(Collected data)
☆ ☆ ☆ ☆

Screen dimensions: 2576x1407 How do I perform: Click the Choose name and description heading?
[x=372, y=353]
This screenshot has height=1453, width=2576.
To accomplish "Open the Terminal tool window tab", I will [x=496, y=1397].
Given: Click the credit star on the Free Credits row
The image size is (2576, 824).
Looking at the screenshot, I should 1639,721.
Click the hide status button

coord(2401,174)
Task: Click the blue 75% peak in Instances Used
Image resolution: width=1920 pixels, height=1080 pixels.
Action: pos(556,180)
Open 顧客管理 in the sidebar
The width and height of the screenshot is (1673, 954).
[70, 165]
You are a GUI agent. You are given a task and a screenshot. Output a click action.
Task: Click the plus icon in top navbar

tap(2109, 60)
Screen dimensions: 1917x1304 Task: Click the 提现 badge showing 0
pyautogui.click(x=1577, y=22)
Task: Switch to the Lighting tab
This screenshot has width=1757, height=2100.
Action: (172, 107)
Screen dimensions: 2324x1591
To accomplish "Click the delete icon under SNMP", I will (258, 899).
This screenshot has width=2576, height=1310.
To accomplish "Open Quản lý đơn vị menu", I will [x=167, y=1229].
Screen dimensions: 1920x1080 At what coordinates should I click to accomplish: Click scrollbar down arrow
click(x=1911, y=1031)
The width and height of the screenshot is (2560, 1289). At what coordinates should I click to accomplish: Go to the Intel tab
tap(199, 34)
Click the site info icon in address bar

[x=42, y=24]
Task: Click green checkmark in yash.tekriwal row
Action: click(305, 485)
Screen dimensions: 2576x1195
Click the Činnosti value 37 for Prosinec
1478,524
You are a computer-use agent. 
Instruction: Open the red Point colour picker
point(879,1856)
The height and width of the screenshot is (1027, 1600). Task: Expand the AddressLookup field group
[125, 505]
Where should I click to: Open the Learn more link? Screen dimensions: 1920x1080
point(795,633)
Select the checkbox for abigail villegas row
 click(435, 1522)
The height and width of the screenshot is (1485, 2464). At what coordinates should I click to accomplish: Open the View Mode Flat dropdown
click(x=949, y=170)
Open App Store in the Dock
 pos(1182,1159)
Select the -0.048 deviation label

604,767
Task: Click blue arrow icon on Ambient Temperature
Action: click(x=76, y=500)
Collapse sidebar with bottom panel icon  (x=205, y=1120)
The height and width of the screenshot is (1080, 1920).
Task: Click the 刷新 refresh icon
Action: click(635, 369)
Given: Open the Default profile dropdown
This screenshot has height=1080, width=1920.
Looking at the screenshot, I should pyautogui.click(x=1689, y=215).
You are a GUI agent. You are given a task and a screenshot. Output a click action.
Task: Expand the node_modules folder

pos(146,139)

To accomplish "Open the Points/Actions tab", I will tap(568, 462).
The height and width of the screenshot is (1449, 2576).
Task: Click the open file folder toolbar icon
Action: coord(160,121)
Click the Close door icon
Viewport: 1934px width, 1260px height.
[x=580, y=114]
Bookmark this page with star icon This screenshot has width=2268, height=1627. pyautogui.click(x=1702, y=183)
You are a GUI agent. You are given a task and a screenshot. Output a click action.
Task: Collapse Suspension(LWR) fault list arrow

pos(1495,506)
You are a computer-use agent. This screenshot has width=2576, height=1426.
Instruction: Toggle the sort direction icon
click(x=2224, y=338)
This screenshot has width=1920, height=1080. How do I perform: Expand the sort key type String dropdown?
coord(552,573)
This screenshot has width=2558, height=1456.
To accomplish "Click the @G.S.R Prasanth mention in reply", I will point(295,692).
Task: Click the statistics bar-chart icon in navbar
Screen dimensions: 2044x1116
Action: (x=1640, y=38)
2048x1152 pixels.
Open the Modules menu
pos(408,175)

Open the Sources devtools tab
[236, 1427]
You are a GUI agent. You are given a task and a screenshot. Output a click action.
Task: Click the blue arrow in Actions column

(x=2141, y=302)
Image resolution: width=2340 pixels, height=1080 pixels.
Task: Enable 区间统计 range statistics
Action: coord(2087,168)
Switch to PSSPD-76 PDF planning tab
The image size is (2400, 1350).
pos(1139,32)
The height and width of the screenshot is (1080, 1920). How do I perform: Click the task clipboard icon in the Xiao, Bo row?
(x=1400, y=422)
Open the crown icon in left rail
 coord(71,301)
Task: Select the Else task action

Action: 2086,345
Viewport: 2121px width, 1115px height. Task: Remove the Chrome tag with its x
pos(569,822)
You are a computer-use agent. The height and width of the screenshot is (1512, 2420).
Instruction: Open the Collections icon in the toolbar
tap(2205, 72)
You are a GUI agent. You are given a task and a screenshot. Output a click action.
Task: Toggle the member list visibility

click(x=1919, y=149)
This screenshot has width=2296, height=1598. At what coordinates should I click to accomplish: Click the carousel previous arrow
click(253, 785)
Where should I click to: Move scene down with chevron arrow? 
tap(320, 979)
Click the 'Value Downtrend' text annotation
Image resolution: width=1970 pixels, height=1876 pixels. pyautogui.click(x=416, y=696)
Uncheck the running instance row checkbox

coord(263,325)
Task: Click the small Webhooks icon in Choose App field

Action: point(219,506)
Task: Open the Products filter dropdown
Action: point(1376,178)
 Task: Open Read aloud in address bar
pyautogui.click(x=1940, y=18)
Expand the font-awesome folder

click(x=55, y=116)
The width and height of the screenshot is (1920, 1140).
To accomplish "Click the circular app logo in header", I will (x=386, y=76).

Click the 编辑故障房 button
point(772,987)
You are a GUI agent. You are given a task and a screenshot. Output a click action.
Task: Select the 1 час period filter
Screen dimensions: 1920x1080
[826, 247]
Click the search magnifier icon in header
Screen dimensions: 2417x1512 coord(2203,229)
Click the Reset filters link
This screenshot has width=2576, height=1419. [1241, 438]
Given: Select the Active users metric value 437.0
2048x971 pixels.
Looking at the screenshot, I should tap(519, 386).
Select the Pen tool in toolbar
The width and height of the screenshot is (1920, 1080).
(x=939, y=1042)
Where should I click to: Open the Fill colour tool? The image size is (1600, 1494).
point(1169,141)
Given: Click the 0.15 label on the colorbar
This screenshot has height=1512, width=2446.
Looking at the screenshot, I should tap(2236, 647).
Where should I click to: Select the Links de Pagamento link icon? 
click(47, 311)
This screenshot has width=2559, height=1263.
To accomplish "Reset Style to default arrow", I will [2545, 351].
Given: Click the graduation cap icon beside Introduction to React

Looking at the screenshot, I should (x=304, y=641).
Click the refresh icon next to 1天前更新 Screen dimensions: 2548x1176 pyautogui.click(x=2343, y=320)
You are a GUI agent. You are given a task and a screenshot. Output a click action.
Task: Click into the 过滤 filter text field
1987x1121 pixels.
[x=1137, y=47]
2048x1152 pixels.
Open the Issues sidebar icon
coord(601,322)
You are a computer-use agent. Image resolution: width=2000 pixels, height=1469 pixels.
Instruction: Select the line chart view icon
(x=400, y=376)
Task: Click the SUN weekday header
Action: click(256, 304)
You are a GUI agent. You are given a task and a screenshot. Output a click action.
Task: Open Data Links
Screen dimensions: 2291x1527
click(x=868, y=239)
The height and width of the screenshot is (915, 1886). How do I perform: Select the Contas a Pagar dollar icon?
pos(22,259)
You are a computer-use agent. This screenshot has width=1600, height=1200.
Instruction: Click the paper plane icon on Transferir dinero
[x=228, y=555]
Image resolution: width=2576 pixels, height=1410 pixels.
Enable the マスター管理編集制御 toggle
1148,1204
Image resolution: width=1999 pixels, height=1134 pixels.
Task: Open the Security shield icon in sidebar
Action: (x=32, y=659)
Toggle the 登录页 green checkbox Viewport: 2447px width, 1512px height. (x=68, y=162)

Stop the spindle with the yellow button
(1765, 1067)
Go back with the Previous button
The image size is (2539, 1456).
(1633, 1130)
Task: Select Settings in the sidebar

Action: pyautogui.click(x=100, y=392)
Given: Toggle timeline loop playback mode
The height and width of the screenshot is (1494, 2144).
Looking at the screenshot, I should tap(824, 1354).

☆ ☆ ☆ ☆

Task objective
Start with the line that contains "Image resolution: width=2576", end with the last line of the entries, and please retype every line in that span exactly, with no others.

Answer section
Image resolution: width=2576 pixels, height=1410 pixels.
Enable the マスター管理編集制御 toggle
1148,1204
Image resolution: width=1999 pixels, height=1134 pixels.
Task: Open the Security shield icon in sidebar
Action: (x=32, y=659)
Toggle the 登录页 green checkbox Viewport: 2447px width, 1512px height. (x=68, y=162)

Stop the spindle with the yellow button
(1765, 1067)
Go back with the Previous button
The image size is (2539, 1456).
(1633, 1130)
Task: Select Settings in the sidebar

Action: pyautogui.click(x=100, y=392)
Given: Toggle timeline loop playback mode
The height and width of the screenshot is (1494, 2144).
Looking at the screenshot, I should tap(824, 1354).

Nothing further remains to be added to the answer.